Exercise objective ▸
Hand back, word for word, the lines from the one containing "Task: Open the 1 dzień temu timestamp" to the end of the records, both included, and leave out pictures.

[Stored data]
-- Opening Marker --

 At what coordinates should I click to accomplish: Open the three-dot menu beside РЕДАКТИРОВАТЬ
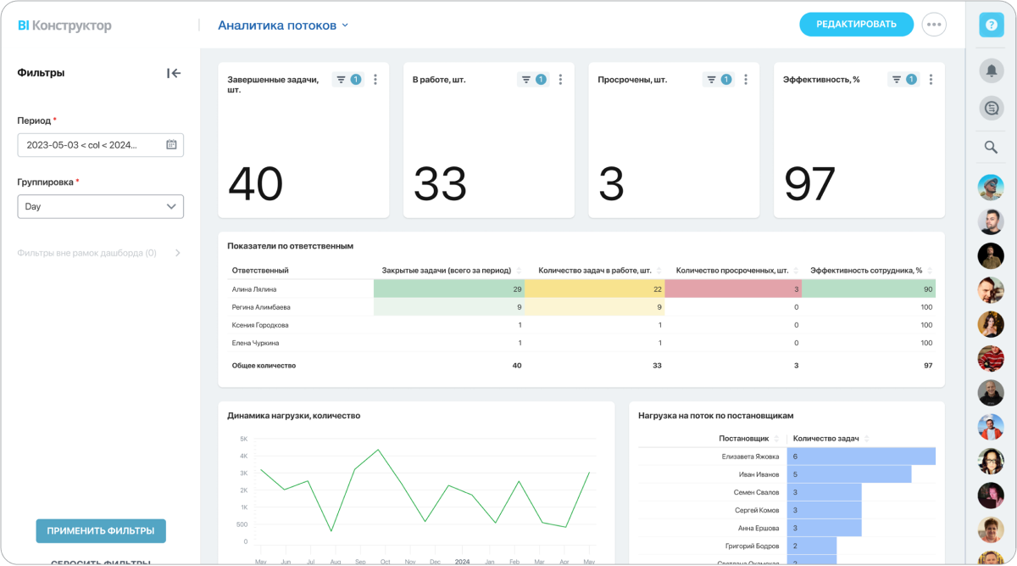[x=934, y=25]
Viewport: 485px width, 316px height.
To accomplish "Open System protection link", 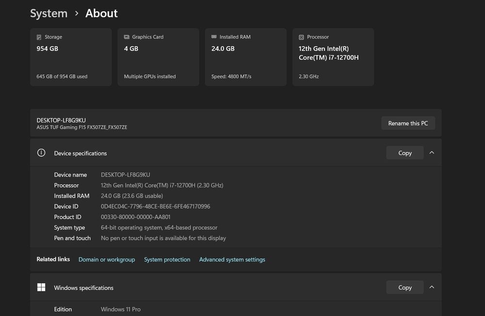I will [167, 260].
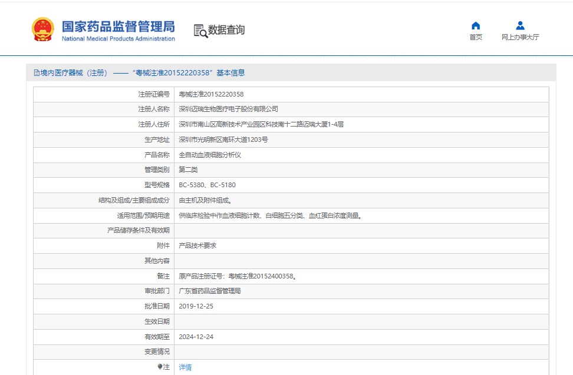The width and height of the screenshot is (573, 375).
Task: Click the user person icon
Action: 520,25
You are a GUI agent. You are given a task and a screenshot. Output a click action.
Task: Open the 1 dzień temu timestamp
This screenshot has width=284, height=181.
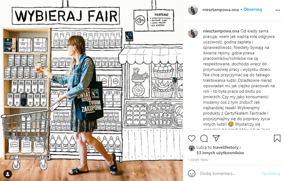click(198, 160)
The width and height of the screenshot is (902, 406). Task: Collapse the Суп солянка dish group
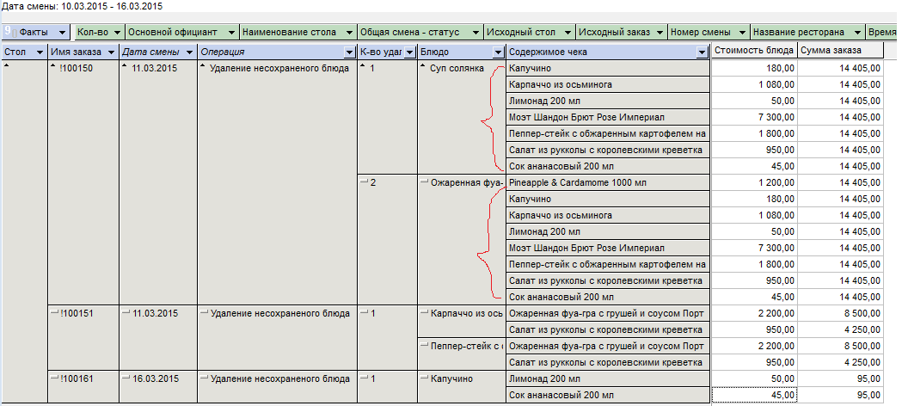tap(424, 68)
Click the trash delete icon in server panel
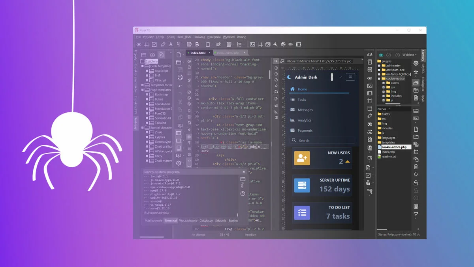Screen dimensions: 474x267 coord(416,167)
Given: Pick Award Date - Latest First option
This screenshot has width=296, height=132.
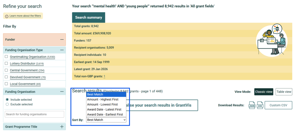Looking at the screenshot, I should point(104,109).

-- Closing Marker --

Reply ▸
Task: Open the 1 dzień temu timestamp
This screenshot has width=284, height=181.
click(198, 160)
The width and height of the screenshot is (902, 406). Task: Collapse the Суп солянка dish group
tap(424, 68)
Click the trash delete icon in server panel
Screen dimensions: 474x267 coord(416,167)
Given: Pick Award Date - Latest First option
This screenshot has width=296, height=132.
Looking at the screenshot, I should point(104,109).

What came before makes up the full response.